Dentists can teach GPs how to balance business with ethics

good-angel-bad-angelJonathan Fine discusses the balance of ethics, between practices making money and quality treatment of patients.

As a general practitioner (GP) you now earn £55 when you diagnose dementia, £107 when you find cancer and £9.70 when you see an ingrowing toe nail. Well, actually only the first one is true, but what’s stopping the other two from happening?

The dementia scheme offended a lot of people but they missed the point: it’s an emergency. Less than half of the UK’s estimated 800,000 dementia cases have been diagnosed and David Cameron wants it to be two thirds by 2015, dementia and Alzheimer’s disease are now the biggest cause of death among women and ranked third for men.

Hard to diagnose

A report released by the Medical Research Council in October found a quarter of people with dementia hide their symptoms through shame and fear of stigma and so you can see why hard-pressed GPs needed reassurance that spending time on these cases would still be profitable for their practices.

The £55 bounty may not be perfect but it is expedient in a health service engulfed in cuts and uncertainty and, because of the media headlines, it marks a tipping point in the way we see GPs; they now seem a bit more commercial, a bit less ethical.

The financial incentive is how most of the commercial world works, directly or indirectly. The question is; would you feel better attending your GP’s surgery knowing that he or she is actively looking for things wrong – even if they are making a few quid out of you?

Financial incentives

GP services are getting worse (two thirds of doctors, nurses and practice managers believe standards of basic GP services have fallen in the past 18 months), so if you were given the choice of attending a GP who gets paid a flat salary whatever his diagnostic performance level or one paid on diagnosis performance, which would you pick?

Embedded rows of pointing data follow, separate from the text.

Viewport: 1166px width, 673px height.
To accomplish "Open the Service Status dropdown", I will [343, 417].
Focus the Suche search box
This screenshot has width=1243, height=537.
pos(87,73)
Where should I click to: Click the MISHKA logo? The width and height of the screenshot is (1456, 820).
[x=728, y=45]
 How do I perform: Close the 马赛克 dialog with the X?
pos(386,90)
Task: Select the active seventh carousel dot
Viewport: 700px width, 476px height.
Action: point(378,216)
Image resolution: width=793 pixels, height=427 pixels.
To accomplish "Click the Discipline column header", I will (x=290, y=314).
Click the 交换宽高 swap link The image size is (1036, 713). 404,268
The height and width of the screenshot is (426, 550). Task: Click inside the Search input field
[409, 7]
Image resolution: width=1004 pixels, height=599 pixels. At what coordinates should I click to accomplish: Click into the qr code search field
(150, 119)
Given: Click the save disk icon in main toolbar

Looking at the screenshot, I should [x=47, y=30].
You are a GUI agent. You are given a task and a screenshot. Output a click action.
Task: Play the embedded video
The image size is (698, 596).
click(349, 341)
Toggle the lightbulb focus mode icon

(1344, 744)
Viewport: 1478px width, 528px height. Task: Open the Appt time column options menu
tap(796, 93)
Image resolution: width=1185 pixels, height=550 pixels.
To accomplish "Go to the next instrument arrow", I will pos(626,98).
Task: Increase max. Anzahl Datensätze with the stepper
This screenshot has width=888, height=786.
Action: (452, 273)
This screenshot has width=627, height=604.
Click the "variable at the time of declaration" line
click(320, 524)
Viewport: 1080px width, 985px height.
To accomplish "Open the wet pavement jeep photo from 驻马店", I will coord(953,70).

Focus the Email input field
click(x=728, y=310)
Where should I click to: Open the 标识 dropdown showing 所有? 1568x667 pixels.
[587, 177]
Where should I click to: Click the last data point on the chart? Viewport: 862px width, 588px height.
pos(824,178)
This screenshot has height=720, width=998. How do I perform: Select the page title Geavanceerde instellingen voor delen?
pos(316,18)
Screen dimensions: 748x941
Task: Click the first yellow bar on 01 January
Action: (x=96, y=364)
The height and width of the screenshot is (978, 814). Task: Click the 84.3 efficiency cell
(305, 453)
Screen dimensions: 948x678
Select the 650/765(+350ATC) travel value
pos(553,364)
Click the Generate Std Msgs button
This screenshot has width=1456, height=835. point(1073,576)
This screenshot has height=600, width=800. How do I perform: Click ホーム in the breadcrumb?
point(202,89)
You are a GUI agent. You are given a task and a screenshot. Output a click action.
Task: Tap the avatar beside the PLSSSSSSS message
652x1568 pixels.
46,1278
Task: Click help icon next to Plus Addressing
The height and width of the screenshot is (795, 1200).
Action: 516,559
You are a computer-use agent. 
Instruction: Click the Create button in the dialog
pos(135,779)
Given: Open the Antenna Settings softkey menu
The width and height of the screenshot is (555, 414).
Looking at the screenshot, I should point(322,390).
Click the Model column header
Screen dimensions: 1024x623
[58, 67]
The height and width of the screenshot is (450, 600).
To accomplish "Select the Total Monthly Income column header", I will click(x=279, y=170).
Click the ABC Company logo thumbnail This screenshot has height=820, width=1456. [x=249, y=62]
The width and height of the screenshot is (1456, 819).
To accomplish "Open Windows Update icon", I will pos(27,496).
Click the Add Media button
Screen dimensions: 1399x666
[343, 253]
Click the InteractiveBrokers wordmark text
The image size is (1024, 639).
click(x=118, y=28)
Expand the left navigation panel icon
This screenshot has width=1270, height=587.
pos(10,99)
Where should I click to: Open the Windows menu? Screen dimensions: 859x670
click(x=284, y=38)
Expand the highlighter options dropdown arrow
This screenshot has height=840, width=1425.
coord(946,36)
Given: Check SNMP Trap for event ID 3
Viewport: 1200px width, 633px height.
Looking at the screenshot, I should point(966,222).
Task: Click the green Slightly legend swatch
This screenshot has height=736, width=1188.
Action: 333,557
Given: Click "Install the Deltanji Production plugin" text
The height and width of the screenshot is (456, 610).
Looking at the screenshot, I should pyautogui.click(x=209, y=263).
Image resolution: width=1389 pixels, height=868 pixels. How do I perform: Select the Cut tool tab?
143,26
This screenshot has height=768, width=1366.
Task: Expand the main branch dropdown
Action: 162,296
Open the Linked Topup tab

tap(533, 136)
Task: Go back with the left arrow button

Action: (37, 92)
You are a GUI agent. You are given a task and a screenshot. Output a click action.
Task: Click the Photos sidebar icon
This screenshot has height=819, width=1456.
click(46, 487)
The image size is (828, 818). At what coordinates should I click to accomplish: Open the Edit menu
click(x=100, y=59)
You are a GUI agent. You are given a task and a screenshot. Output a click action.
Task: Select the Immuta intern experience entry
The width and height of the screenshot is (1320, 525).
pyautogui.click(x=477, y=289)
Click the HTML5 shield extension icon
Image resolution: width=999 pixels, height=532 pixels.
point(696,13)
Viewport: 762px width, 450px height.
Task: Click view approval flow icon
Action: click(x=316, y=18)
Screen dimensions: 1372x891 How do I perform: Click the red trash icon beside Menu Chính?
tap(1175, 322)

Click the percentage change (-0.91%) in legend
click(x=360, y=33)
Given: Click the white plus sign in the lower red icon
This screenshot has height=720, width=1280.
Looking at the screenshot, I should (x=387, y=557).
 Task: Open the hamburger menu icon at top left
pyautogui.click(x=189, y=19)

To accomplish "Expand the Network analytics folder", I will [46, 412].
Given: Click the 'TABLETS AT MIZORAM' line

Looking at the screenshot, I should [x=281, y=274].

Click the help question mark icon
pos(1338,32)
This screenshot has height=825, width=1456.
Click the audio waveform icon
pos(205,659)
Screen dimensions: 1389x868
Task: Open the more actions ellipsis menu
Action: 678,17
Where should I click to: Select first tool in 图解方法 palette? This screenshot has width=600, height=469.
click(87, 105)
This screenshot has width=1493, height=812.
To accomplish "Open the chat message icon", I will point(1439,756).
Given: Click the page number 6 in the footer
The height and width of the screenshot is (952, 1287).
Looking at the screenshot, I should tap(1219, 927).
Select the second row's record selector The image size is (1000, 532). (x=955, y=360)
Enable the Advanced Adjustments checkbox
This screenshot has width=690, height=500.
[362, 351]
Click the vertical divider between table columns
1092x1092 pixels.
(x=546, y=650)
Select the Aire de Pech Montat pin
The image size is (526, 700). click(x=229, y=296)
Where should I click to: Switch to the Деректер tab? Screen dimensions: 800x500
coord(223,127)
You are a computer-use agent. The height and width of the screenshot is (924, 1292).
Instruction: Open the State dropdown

Of course, what happens after a disease like dementia is diagnosed is another problem. Currently it is common to wait 26 weeks for an assessment, after which many people enter a disjointed system that relies largely on care by family members (£11.6bn of the £26.2bn spent on dementia care a year is unpaid, according to the Alzheimer’s Society).

But the right financial incentives could also help here by driving resources to the most effective carers. Admiral nurses, for example, are specialists in dementia care and a study by the NHS found that just one of them saved the health service £443,593 in a year, in reduced contact with GPs and nurses, and in the eight mental health bed referrals that were avoided. Incredibly, there are only 130 admiral nurses in the UK, and guess what could expedite growth in numbers: financial incentives.

UK dentists lead the medical world in balancing commercial imperatives with ethics, and the sooner these bright dentists start transferring what they’ve learned over to private GP practices, the better for everybody, including NHS practices and patients. What are we waiting for?